I shook my head. "I can understand why he feels it's all a conspiracy. His grandmother and the Iron Lady control every moment of his life, especially whom he sees. Mrs. Ironwood made it clear to me she wasn't happy that I went up there for dinner," I said.
But whatever control Mrs. Clairborne and Mrs. Ironwood had enjoyed over Louis seemed to be weakening, for early the next morning, Mrs. Penny returned to my room to announce a new turn of events. She was obviously very impressed and excited about it. Abby and I had barely finished dressing for breakfast when she was at our door.
"Good morning," she said. "I had to come right down to tell you."
"Tell me what, Mrs. Penny?"
"Mrs. Ironwood has called me directly to tell me you will be permitted to go out for two hours this morning."
"Go out? Go where?" I asked.
"To the Clairborne plantation house," she said, her eyes wide.
"She will let me go out and she will let me go to the plantation?" I looked at Abby, who seemed just as amazed as I was. "But why?"
"Louis," Mrs. Penny replied. "I imagine he's insisting on seeing you today."
"But maybe I don't want to see him," I said, and Mrs.

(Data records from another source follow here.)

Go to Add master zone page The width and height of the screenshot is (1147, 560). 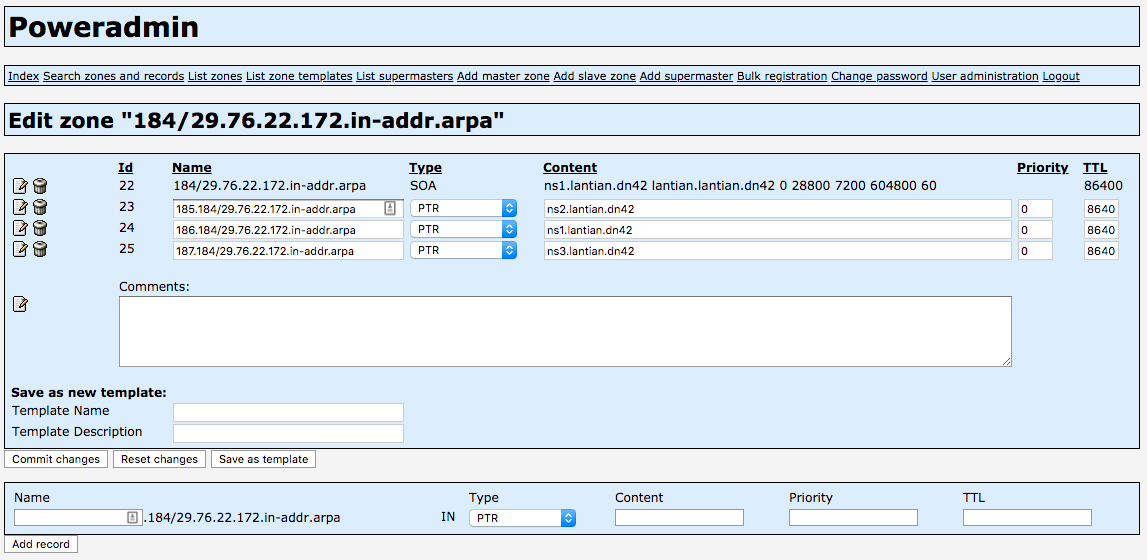pos(503,76)
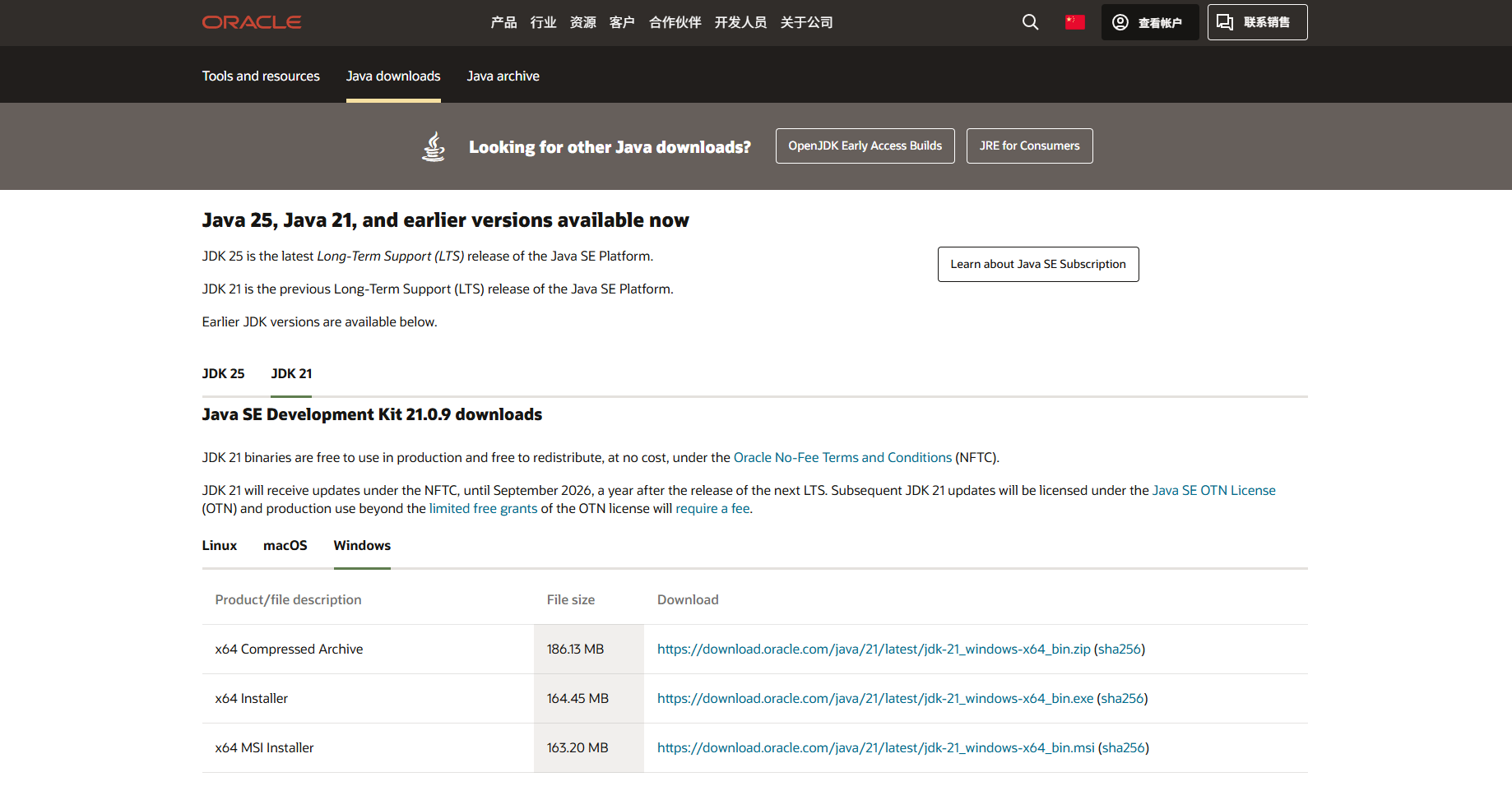This screenshot has width=1512, height=786.
Task: Expand the 开发人员 navigation menu
Action: tap(740, 22)
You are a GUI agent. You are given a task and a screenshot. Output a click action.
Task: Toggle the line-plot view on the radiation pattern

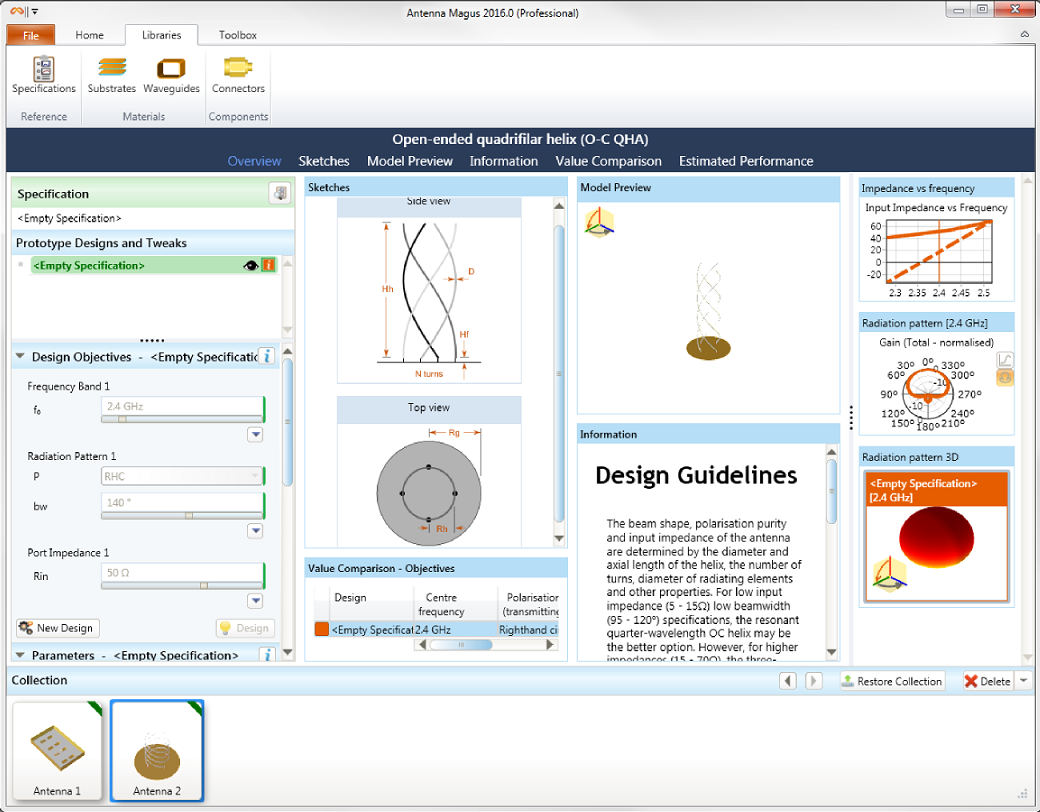pyautogui.click(x=1006, y=358)
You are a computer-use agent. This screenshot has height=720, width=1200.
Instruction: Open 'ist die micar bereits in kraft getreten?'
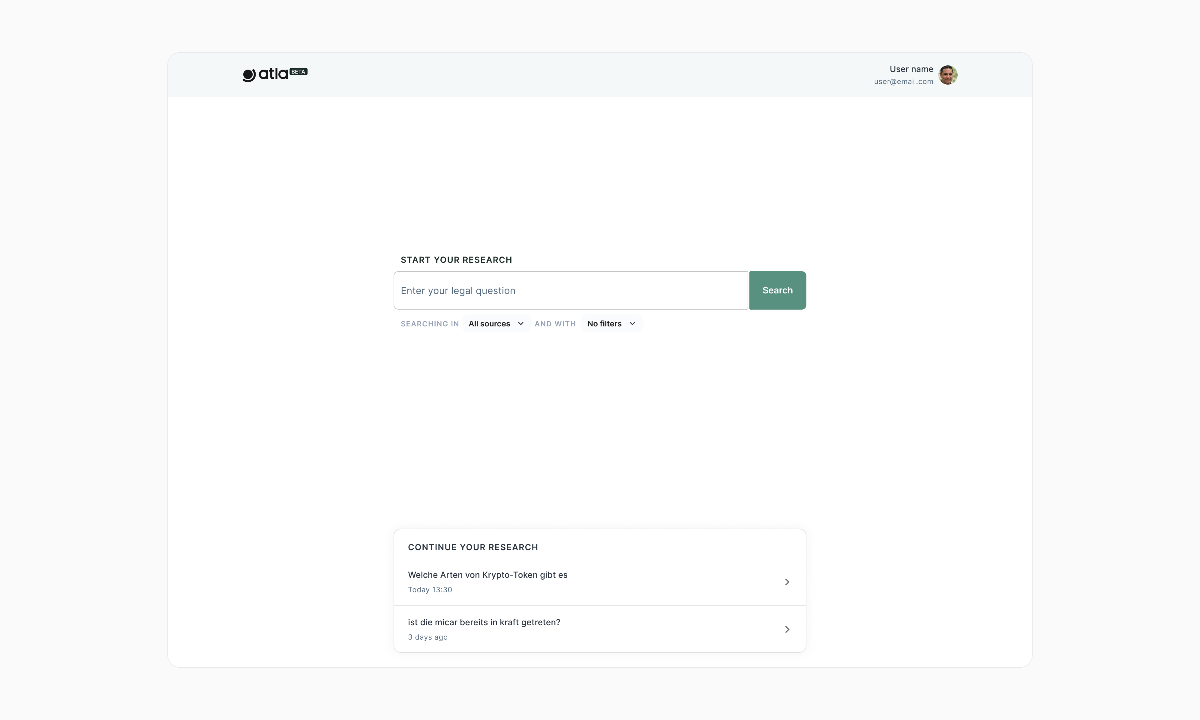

Penny's mouth dropped. "I could never get permission to see my boyfriend, who won't be able to come up here now for two weeks and who would have had to drive for hours, but I can be permitted to go up to the plantation house. These Clairbornes play pretty fast and loose with other people's feelings—picking people up and putting them back down again as though we're only pieces on their personal chessboards." I complained and sat back on my bed.
Mrs. Penny wrung her hands and shook her head. "But . . . but this must be very important if Mrs. Ironwood is willing to bend the punishment somewhat. How can you not want to go? It will only make everyone even angrier at you, I'm sure," she threatened. "They might even blame it on me."
"Oh, Mrs. Penny, they can't blame anything on you."
"Yes, they can. I'm the one who didn't tell them that you had left the campus in the first place, remember?" she reminded me. "That's what started all this," she wailed.
The cloud of fear under which everyone at Greenwood lived disgusted me. "All right," I relented. "When am I supposed to go?"
"After breakfast," she said, relieved. "Buck will have the car out front"
Still unhappy and annoyed, I changed into something more appropriate and went to breakfast with Abby. When Gisselle heard where I was going after breakfast, she threw one of her temper tantrums at the table, stopping all other conversation and drawing everyone's attention to us.